What astounds me is there is considerable quibbling over the nature of the question, but nobody answers it! This is comparatively simple to address. Let us consider the Schwarzschild metric in a weak gravity field $$ ds^2~=~-(1~-~2\phi/c^2)dt^2~+~dr^2~+~r^2d\Omega^2 $$ for $\phi~=~GM/r$ the Newtonian gravity potential. The unit velocity is then $$ 1~=~-(1~-~2\phi/c^2)u_t^2~+~u_r^2~-~\dots $$ where we can consider the motion in the radial direction for simplicity. The derivative of this with respect to the proper time $s$ is then $$ 0~=~-(1~-~2\phi/c^2)u_ta_t~+~u_ra_r. $$ If the gravity potential is zero the solutions are $t~=~g^{-1}\sinh(gs)$ $r~=~g^{-1}\cosh(gs)$, for $g$ the acceleration parameter. Here $g$ counters the gravitation of the Earth. If the gravity potential is turned on we can the write the time solution solution as $t~=~g^{-1}\sinh(gs~+~\gamma)$, which we input into the third equation $$ 0~=~-(1~-~2\phi/c^2)g~\cosh(gs)\sinh(gs)~+~g~\cosh(gs~+~\gamma) \sinh(gs~+~\gamma) $$ $$ =~(1~-~2\phi/c^2)\frac{g}{2}\sinh(2gs~+~2\gamma) ~+~\sinh(2gs) $$ If we consider weak fields, small accelerations and small proper time $s$ we have $$ 0~\simeq~-(1~-~2\phi/c^2)(g^2s~+~g\gamma)~+~g^2s, $$ where $\gamma~\simeq~-2\phi gs/c^2$.

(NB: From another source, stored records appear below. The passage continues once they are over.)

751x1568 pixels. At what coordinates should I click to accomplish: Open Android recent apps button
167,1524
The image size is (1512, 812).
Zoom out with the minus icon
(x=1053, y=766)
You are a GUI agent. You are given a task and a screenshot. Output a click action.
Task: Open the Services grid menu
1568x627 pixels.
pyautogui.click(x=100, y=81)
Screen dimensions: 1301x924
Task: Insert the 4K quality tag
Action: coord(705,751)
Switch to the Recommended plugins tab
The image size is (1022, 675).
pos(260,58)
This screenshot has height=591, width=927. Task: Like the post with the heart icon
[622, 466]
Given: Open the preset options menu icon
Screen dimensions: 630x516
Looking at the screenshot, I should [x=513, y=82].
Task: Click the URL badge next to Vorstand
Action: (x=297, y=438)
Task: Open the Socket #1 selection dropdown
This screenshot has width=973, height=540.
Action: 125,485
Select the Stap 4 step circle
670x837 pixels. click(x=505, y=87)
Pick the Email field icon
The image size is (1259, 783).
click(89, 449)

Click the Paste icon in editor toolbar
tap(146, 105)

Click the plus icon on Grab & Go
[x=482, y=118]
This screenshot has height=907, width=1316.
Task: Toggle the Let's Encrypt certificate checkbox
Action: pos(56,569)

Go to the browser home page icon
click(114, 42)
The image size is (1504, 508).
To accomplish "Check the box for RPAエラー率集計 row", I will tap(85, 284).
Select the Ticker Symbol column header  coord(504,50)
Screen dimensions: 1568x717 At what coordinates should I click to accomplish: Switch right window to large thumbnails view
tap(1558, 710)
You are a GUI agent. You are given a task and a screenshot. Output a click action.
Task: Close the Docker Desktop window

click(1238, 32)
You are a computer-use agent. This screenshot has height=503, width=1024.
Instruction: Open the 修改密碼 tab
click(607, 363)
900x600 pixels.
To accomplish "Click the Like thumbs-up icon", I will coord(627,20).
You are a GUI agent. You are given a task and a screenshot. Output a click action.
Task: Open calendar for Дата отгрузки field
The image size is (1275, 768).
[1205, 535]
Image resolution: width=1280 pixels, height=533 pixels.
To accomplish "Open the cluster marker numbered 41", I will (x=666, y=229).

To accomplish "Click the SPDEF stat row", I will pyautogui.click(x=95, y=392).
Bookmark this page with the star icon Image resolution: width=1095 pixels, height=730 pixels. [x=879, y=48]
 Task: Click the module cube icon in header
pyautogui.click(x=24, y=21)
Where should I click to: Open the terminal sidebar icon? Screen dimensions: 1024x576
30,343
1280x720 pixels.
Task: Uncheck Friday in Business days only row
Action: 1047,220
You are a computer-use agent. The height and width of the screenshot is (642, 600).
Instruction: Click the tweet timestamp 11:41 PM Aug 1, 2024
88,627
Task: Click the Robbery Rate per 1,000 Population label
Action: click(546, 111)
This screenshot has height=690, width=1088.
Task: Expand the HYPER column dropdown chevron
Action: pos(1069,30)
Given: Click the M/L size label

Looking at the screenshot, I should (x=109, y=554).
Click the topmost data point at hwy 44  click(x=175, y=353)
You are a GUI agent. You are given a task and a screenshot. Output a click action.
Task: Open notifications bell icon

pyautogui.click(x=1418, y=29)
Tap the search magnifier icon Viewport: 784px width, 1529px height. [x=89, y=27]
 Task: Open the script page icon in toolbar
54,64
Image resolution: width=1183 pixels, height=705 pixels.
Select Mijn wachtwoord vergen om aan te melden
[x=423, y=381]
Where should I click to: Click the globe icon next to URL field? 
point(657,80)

The coordinate time is reduced with the turning on of the acceleration. This implies that the watch on the accelerated frame will mark off a shorter interval of time than the watch which is placed on a geodesic motion in the local gravity field with acceleration $g$. This is a gravitational version of the twin paradox. The twin which travels outwards and back is on an accelerated frame, which is a path in spacetime that is non-extremal, or maximal. As a result the proper time marked off is shorter.

Answer 3

I would just point out, there is a twist or two here that would change the result. For example, if you threw the watch all the way around an airless world and caught it, that thrown watch would record less time than the one you are holding if the angle of launch is less than 60 degrees, more time if the angle is greater than 60 degrees, and exactly the same time if the angle is exactly 60 degrees.

Or, if you cut a tunnel through the planet to the far side, and dropped the watch in, it would fall to the far side, stop, and then fall back to you. That would record the least amount of time when compared to the standing-still watch.

It is dangerous to use adages like "a geodesic is the path of greatest time between points." That is not always true. Plus it is a consequence, not a cause.

It is also not true that the standing watch is being accelerated! When forces cancel out, the acceleration is zero. Throw the watch horizontally (at orbital velocity) and both watches have the same gravitational potential energy. It doesn't matter that one is in free fall and the other is being held up by you.